> [Records]:
^^^^^^^^
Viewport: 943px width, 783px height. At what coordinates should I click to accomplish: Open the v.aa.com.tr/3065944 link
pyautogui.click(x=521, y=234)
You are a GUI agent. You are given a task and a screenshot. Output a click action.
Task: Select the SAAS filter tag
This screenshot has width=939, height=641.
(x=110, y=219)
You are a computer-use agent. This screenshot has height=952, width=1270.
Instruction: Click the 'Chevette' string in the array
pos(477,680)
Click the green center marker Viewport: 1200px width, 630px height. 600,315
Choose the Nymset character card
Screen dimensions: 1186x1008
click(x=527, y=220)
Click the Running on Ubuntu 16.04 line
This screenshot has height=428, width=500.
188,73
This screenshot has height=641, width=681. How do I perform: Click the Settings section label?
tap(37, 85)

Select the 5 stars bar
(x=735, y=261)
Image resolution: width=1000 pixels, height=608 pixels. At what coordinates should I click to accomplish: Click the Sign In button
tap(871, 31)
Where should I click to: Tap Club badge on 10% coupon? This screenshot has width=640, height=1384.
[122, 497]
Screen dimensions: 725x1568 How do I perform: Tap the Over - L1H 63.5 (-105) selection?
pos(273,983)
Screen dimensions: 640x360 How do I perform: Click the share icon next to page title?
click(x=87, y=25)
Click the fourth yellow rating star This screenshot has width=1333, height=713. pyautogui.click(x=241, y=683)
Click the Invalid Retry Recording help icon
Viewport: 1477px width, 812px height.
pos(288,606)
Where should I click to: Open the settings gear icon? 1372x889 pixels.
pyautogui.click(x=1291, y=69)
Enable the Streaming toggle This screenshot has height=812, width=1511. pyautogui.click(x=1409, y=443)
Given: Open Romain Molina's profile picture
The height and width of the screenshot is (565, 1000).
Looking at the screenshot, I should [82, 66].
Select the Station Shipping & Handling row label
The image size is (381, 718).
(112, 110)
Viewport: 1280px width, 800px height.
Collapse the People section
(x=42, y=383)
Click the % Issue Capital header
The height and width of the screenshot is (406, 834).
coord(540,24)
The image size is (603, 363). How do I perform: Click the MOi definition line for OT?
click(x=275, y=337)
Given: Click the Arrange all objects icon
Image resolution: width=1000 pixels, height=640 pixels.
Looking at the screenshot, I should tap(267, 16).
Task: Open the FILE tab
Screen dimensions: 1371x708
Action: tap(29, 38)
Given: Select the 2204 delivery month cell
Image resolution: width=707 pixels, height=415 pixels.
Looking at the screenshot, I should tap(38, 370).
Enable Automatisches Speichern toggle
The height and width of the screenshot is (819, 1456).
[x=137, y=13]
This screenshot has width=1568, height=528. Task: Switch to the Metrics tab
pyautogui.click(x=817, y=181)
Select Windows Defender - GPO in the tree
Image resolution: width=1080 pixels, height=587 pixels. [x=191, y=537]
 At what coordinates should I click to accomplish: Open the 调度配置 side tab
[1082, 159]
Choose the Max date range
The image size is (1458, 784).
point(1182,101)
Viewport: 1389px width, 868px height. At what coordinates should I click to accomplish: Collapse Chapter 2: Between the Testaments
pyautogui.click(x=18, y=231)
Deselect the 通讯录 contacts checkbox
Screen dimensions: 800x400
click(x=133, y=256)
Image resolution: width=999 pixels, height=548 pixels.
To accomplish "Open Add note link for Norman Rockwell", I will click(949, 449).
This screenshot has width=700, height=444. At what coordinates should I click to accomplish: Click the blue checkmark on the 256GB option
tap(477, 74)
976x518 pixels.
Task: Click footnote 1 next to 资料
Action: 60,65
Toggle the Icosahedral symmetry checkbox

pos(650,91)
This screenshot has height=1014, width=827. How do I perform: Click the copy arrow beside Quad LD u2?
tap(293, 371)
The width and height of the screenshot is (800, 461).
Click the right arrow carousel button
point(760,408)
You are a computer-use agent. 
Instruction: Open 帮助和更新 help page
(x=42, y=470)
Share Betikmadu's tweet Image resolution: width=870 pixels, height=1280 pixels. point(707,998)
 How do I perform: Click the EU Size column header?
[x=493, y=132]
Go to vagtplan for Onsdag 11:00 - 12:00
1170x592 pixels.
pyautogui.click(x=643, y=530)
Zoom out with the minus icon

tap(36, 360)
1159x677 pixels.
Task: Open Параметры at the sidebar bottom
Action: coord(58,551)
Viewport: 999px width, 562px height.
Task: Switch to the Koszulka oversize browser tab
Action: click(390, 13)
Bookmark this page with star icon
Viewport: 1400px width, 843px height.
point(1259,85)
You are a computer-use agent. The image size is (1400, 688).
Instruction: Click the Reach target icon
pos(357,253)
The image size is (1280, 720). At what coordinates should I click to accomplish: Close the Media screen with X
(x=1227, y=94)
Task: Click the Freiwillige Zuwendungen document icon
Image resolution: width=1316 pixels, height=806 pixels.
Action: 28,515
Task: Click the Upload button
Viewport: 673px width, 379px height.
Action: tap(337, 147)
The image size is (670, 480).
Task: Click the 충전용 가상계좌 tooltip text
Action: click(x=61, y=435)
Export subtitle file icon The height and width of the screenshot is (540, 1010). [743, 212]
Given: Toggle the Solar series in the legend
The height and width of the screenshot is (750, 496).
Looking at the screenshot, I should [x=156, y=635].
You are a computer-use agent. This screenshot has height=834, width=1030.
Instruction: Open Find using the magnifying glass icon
^^^^^^^^
> [Instructions for the task]:
Render every line of the records above as a numbered list, leaving out the blank lines.

> [Answer for the task]:
1. Viewport: 943px width, 783px height. At what coordinates should I click to accomplish: Open the v.aa.com.tr/3065944 link
2. pyautogui.click(x=521, y=234)
3. You are a GUI agent. You are given a task and a screenshot. Output a click action.
4. Task: Select the SAAS filter tag
5. This screenshot has width=939, height=641.
6. (x=110, y=219)
7. You are a computer-use agent. This screenshot has height=952, width=1270.
8. Instruction: Click the 'Chevette' string in the array
9. pos(477,680)
10. Click the green center marker Viewport: 1200px width, 630px height. 600,315
11. Choose the Nymset character card
12. Screen dimensions: 1186x1008
13. click(x=527, y=220)
14. Click the Running on Ubuntu 16.04 line
15. This screenshot has height=428, width=500.
16. 188,73
17. This screenshot has height=641, width=681. How do I perform: Click the Settings section label?
18. tap(37, 85)
19. Select the 5 stars bar
20. (x=735, y=261)
21. Image resolution: width=1000 pixels, height=608 pixels. At what coordinates should I click to accomplish: Click the Sign In button
22. tap(871, 31)
23. Where should I click to: Tap Club badge on 10% coupon? This screenshot has width=640, height=1384.
24. [122, 497]
25. Screen dimensions: 725x1568 How do I perform: Tap the Over - L1H 63.5 (-105) selection?
26. pos(273,983)
27. Screen dimensions: 640x360 How do I perform: Click the share icon next to page title?
28. click(x=87, y=25)
29. Click the fourth yellow rating star This screenshot has width=1333, height=713. pyautogui.click(x=241, y=683)
30. Click the Invalid Retry Recording help icon
31. Viewport: 1477px width, 812px height.
32. pos(288,606)
33. Where should I click to: Open the settings gear icon? 1372x889 pixels.
34. pyautogui.click(x=1291, y=69)
35. Enable the Streaming toggle This screenshot has height=812, width=1511. pyautogui.click(x=1409, y=443)
36. Given: Open Romain Molina's profile picture
37. The height and width of the screenshot is (565, 1000).
38. Looking at the screenshot, I should [82, 66].
39. Select the Station Shipping & Handling row label
40. The image size is (381, 718).
41. (112, 110)
42. Viewport: 1280px width, 800px height.
43. Collapse the People section
44. (x=42, y=383)
45. Click the % Issue Capital header
46. The height and width of the screenshot is (406, 834).
47. coord(540,24)
48. The image size is (603, 363). How do I perform: Click the MOi definition line for OT?
49. click(x=275, y=337)
50. Given: Click the Arrange all objects icon
51. Image resolution: width=1000 pixels, height=640 pixels.
52. Looking at the screenshot, I should tap(267, 16).
53. Task: Open the FILE tab
54. Screen dimensions: 1371x708
55. Action: tap(29, 38)
56. Given: Select the 2204 delivery month cell
57. Image resolution: width=707 pixels, height=415 pixels.
58. Looking at the screenshot, I should tap(38, 370).
59. Enable Automatisches Speichern toggle
60. The height and width of the screenshot is (819, 1456).
61. [x=137, y=13]
62. This screenshot has width=1568, height=528. Task: Switch to the Metrics tab
63. pyautogui.click(x=817, y=181)
64. Select Windows Defender - GPO in the tree
65. Image resolution: width=1080 pixels, height=587 pixels. [x=191, y=537]
66.  At what coordinates should I click to accomplish: Open the 调度配置 side tab
67. [1082, 159]
68. Choose the Max date range
69. The image size is (1458, 784).
70. point(1182,101)
71. Viewport: 1389px width, 868px height. At what coordinates should I click to accomplish: Collapse Chapter 2: Between the Testaments
72. pyautogui.click(x=18, y=231)
73. Deselect the 通讯录 contacts checkbox
74. Screen dimensions: 800x400
75. click(x=133, y=256)
76. Image resolution: width=999 pixels, height=548 pixels.
77. To accomplish "Open Add note link for Norman Rockwell", I will click(949, 449).
78. This screenshot has width=700, height=444. At what coordinates should I click to accomplish: Click the blue checkmark on the 256GB option
79. tap(477, 74)
80. 976x518 pixels.
81. Task: Click footnote 1 next to 资料
82. Action: 60,65
83. Toggle the Icosahedral symmetry checkbox
84. pos(650,91)
85. This screenshot has height=1014, width=827. How do I perform: Click the copy arrow beside Quad LD u2?
86. tap(293, 371)
87. The width and height of the screenshot is (800, 461).
88. Click the right arrow carousel button
89. point(760,408)
90. You are a computer-use agent. 
91. Instruction: Open 帮助和更新 help page
92. (x=42, y=470)
93. Share Betikmadu's tweet Image resolution: width=870 pixels, height=1280 pixels. point(707,998)
94.  How do I perform: Click the EU Size column header?
95. [x=493, y=132]
96. Go to vagtplan for Onsdag 11:00 - 12:00
97. 1170x592 pixels.
98. pyautogui.click(x=643, y=530)
99. Zoom out with the minus icon
100. tap(36, 360)
101. 1159x677 pixels.
102. Task: Open Параметры at the sidebar bottom
103. Action: coord(58,551)
104. Viewport: 999px width, 562px height.
105. Task: Switch to the Koszulka oversize browser tab
106. Action: click(390, 13)
107. Bookmark this page with star icon
108. Viewport: 1400px width, 843px height.
109. point(1259,85)
110. You are a computer-use agent. The image size is (1400, 688).
111. Instruction: Click the Reach target icon
112. pos(357,253)
113. The image size is (1280, 720). At what coordinates should I click to accomplish: Close the Media screen with X
114. (x=1227, y=94)
115. Task: Click the Freiwillige Zuwendungen document icon
116. Image resolution: width=1316 pixels, height=806 pixels.
117. Action: 28,515
118. Task: Click the Upload button
119. Viewport: 673px width, 379px height.
120. Action: tap(337, 147)
121. The image size is (670, 480).
122. Task: Click the 충전용 가상계좌 tooltip text
123. Action: click(x=61, y=435)
124. Export subtitle file icon The height and width of the screenshot is (540, 1010). [743, 212]
125. Given: Toggle the Solar series in the legend
126. The height and width of the screenshot is (750, 496).
127. Looking at the screenshot, I should [x=156, y=635].
128. You are a computer-use agent. This screenshot has height=834, width=1030.
129. Instruction: Open Find using the magnifying glass icon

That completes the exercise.